The next day found her in a species of nervous fever. She had undergone too much of mental fear and bodily suffering for a nature so delicate as hers, and remained for a time unconscious of all around her. Slowly and gradually, like water filtering through a rock—as some one describes the struggles of returning sensibility—she became aware that she was in her own bed, with her mother on one side and Winny Braddon on the other in watchful attendance; then, with a shudder, she would recall the horrors she had escaped, and clasp her hands as she had done ten years before, when a little child in prayer.

Then exhaustion would bring sleep, but a sleep haunted by dreams, and, at times, visions wild as those of an opium-eater; thus, for many a night, long after this period, the episodes of that eventful evening would come back to memory with all their harrowing details: the advancing tide rolling against the impending cliffs and thundering in the Pixies' Hole, after it had swallowed the drenched sand; her retreating step by step fearfully and breathlessly before it, in terror of being drowned on one hand and of falling down the mine on the other!

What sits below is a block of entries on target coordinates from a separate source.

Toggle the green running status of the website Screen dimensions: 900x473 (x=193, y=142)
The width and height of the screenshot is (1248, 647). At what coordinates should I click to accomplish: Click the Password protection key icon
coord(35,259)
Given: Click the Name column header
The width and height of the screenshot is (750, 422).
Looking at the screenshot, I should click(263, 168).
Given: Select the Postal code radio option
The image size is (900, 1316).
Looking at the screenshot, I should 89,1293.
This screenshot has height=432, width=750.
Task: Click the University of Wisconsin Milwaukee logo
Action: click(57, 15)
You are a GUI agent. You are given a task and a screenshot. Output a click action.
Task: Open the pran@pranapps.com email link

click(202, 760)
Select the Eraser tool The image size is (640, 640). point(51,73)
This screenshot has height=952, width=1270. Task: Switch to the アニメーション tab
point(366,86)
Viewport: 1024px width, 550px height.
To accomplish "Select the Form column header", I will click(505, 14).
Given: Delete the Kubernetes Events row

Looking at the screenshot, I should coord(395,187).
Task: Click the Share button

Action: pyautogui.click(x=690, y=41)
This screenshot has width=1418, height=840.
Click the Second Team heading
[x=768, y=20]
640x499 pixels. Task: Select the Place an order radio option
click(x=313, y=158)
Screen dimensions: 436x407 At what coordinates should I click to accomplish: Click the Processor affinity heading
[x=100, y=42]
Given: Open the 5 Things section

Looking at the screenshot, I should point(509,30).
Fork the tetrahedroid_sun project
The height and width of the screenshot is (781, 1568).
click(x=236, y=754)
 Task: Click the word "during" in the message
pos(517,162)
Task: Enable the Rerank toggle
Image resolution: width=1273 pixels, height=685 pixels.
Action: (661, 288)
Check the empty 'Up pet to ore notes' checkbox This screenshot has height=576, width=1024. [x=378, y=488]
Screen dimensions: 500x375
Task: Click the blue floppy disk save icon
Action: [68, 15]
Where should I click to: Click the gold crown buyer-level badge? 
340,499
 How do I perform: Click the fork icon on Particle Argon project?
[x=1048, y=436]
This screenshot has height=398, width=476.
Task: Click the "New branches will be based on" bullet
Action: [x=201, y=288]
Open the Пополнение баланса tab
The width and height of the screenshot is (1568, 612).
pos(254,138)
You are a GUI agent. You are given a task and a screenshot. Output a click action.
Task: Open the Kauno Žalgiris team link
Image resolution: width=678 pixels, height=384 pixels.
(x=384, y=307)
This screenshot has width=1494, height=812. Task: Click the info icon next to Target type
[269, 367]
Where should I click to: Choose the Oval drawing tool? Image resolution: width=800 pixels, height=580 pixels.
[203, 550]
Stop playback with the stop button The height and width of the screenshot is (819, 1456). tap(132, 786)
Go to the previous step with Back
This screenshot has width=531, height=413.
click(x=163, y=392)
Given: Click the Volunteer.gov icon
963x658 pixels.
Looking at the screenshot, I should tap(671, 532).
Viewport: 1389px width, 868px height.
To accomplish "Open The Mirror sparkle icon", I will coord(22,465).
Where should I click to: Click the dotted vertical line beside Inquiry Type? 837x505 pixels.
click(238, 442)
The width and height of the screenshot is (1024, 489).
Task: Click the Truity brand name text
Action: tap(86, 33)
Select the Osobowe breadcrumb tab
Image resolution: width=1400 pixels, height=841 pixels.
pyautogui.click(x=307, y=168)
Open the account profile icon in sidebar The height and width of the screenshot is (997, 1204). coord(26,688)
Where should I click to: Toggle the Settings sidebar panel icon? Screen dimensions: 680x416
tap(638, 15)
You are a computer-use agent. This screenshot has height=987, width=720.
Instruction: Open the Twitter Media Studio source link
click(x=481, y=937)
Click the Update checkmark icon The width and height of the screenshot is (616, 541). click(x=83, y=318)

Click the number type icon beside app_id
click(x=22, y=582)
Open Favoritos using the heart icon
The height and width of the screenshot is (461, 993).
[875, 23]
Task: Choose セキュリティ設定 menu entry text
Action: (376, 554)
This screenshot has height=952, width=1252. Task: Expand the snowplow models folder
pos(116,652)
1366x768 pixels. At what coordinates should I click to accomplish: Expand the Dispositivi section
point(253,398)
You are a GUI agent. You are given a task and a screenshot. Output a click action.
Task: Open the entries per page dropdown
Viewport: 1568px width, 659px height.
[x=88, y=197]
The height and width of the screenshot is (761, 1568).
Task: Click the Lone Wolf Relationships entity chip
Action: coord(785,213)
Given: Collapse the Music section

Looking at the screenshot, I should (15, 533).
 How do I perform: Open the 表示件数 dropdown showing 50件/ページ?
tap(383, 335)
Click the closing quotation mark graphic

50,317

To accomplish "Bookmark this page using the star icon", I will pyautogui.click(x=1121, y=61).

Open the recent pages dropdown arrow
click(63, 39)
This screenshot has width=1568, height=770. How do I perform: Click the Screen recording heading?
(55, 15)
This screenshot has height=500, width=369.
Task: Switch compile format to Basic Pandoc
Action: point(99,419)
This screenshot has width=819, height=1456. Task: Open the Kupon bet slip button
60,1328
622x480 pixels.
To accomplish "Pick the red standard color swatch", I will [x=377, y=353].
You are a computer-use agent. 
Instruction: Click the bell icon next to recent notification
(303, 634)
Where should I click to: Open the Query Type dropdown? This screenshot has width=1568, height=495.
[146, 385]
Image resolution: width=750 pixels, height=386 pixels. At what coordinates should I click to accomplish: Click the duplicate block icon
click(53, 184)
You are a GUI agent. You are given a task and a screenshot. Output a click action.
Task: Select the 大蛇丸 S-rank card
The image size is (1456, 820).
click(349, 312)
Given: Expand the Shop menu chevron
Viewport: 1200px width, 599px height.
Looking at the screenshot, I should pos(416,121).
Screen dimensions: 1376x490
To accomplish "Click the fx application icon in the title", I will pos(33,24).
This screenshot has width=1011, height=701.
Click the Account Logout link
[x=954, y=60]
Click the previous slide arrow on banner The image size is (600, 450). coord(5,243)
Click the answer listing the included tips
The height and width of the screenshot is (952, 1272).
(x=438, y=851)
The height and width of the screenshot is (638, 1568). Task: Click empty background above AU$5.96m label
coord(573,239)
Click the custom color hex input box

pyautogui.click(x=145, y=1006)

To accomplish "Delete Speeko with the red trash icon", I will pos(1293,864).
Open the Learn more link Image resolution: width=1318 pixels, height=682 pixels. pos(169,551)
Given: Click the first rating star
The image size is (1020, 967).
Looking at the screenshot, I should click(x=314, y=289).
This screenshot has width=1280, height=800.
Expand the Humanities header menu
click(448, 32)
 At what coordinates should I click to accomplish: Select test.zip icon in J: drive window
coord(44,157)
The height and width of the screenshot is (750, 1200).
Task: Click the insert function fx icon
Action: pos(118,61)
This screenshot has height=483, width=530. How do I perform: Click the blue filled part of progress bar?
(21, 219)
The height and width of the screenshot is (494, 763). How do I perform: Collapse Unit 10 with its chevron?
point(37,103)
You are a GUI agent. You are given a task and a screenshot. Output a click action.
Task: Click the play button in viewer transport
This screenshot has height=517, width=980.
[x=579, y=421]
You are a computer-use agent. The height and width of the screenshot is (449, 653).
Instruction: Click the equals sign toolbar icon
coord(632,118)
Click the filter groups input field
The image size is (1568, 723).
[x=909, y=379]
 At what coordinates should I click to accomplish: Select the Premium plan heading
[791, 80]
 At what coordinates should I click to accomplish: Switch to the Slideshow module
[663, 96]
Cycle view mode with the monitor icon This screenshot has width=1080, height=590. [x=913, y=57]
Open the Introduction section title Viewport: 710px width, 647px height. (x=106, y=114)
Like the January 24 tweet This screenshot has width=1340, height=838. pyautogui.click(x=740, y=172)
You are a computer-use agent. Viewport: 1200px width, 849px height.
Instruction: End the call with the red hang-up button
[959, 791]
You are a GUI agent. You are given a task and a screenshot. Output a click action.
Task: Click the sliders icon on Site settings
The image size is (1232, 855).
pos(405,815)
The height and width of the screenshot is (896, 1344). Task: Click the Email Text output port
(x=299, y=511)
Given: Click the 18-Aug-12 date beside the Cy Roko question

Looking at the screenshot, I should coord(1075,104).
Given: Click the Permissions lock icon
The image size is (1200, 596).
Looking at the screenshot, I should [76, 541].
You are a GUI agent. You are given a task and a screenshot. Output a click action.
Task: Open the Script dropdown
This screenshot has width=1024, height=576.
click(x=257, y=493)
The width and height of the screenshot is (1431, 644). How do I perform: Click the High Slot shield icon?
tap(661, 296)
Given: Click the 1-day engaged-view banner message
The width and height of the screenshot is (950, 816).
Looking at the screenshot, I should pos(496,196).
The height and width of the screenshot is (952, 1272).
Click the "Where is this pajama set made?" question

Anon, she would imagine herself swung up that terrible shaft through darkness and space, and that the rope was just on the eve of parting, when she would wake with a half-stifled scream to find that she was in the arms of her mamma, who was soothing and caressing her.

CHAPTER XVII.
THE TRECARRELS.

Duly next day, at a proper visiting-hour, the handsome and well-appointed carriage of General Trecarrel, occupied only by his two daughters and Audley Trevelyan, was seen bowling down the avenue of the villa at Porthellick, with Rajah bounding before it in as much glee as if at home in Thibet, "the northern land of snow," where many a time he had scoured along the slopes of the Himalaya range and the Dwalaghiri in pursuit of the Cashmere goat and the Tartarian yak; but, as the event proved, the visit was in vain: the two ladies could only leave their cards, as they were informed that both Mrs. and Miss Devereaux were too much indisposed after the events of yesterday to receive visitors.